Komandan Lanud Sultan Hasanuddin Marsma TNI Bowo Budiarto, SE. bersama Kadiskumau Marsma TNI S. Damanik, SH pada kegiatan sosialisasi hukum humaniter internasional, hukum hak azasi manusia, dan hukum udara bagi prajurit TNI Angkatan Udara, di Lanud Sultan Hasanuddin, Makassar, Rabu (17/1)
Makassar, NewsMetropol – Komandan Lanud Sultan Hasanuddin Marsma TNI Bowo Budiarto, SE secara resmi membuka sosialisasi hukum humaniter internasional, hukum hak azasi manusia, dan hukum udara bagi prajurit TNI Angkatan Udara, di gedung Serbaguna Lanud Sultan Hasanuddin, Makassar, Rabu (17/1)
Komandan Lanud Sultan Hasanuddin Marsma TNI Bowo Budiarto, SE. dalam sambutannya, mengungkapkan pentingnya pemahaman mengenai kaidah-kaidah hukum udara bagi prajurit TNI AU.
“Kegiatan ini saya nilai sebuah langkah yang cukup penting, karena akan sangat membantu TNI Angkatan Udara, khususnya dalam melaksanakan pembinaan kemampuan bidang hukum bagi prajurit TNI Angkatan Udara. Saya berharap semoga kegiatan ini dapat memberikan solusi atas berbagai kendala hukum di lapangan, baik yang bersifat teknis maupun taktis yang selama ini sering dihadapi para pejabat maupun seluruh prajurit TNI Angkatan Udara, mengenai permasalahan hukum humaniter, hukum HAM maupun hukum udara,” ujarnya.
Sementara itu Kadiskumau Marsma TNI S.Damanik, SH. disela kegiatan mengatakan hukum humaniter internasional, hukum HAM dan hukum udara sangat penting untuk diketahui para perwira dalam melaksanakan tugas sehari-hari.

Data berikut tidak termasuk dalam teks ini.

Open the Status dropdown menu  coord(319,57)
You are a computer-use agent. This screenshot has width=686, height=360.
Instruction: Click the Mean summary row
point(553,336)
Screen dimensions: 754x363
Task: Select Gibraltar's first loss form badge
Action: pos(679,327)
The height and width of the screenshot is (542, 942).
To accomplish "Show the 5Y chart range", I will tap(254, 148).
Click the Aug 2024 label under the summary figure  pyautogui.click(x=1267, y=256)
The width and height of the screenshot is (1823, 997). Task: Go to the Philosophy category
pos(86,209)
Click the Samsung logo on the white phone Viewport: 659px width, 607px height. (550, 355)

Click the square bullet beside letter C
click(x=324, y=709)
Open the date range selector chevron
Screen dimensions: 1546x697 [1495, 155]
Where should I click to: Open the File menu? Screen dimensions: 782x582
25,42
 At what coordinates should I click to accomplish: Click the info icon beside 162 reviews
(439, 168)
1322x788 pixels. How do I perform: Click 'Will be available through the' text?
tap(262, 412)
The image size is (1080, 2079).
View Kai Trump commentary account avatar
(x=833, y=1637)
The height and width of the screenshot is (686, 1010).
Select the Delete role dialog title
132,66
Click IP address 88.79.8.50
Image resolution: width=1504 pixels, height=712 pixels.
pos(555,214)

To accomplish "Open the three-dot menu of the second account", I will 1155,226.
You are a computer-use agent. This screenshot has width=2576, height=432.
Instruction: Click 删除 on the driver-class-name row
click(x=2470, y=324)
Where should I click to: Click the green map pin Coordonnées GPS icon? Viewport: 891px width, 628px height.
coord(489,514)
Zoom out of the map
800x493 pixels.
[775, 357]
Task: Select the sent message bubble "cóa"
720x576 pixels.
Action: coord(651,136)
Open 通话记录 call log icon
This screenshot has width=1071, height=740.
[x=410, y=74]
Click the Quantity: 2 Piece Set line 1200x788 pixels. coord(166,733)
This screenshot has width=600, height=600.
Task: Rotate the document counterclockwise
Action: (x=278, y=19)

“Pemahaman ketiga hukum tersebut oleh para perwira, sangat dituntut, sehingga dalam melaksanakan tugas dapat berjalan dengan lancar dan tidak terkendala adanya permasalahan hukum sebagai akibat adanya kesalahan dan kekurangpahaman terhadap hukum yang berlaku,” tegasnya.
Acara sosialisasi ini juga dihadiri delegasi ICRC (International Committee of the Red Cross) Indonesia, Kepala Dinas Logistik Lanud Sultan Hasanuddin Kolonel Tek Tumpal Silitinga, Kepala Dinas Personel Lanud Sultan Hasanuddin Kolonel Pnb Bambang Sudewo, serta beberapa pejabat dan perwira lainnya.